• [Instructions to follow]: Your task is to work out how many lines in the data that follows hold "link" and to state that number alone.

#### Data shown ####

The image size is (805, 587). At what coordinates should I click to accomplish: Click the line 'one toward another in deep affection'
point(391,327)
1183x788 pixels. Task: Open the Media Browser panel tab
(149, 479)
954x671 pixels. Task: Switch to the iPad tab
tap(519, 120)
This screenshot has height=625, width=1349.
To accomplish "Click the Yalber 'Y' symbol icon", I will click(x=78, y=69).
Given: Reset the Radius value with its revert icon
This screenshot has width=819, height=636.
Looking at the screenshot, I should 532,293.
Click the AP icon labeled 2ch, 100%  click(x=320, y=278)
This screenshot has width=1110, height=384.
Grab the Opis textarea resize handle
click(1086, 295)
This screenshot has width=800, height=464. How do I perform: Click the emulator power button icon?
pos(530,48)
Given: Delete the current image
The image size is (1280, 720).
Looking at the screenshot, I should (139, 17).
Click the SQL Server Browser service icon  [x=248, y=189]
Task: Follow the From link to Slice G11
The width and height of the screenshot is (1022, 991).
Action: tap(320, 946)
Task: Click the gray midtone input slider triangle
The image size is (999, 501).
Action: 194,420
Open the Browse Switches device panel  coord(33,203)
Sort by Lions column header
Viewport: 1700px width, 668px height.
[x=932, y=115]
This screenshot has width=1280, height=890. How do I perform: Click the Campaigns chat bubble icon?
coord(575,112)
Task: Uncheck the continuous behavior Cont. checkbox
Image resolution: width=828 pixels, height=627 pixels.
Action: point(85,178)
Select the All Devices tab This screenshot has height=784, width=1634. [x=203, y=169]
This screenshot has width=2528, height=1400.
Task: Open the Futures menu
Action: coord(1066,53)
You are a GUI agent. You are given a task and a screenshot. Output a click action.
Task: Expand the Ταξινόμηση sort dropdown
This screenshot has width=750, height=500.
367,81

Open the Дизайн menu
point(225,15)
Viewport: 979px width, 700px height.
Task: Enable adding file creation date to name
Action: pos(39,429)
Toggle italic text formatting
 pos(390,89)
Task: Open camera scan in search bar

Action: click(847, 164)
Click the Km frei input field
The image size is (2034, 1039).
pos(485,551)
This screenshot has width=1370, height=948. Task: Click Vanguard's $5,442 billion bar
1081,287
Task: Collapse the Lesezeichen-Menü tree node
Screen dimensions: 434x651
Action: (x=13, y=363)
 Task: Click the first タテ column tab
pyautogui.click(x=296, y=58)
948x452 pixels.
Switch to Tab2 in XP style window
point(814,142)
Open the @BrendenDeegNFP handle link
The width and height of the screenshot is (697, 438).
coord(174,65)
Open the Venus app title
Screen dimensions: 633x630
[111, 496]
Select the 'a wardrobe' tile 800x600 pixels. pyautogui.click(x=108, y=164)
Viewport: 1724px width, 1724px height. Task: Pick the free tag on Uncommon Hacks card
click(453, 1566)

####

• [Result of this exercise]: 2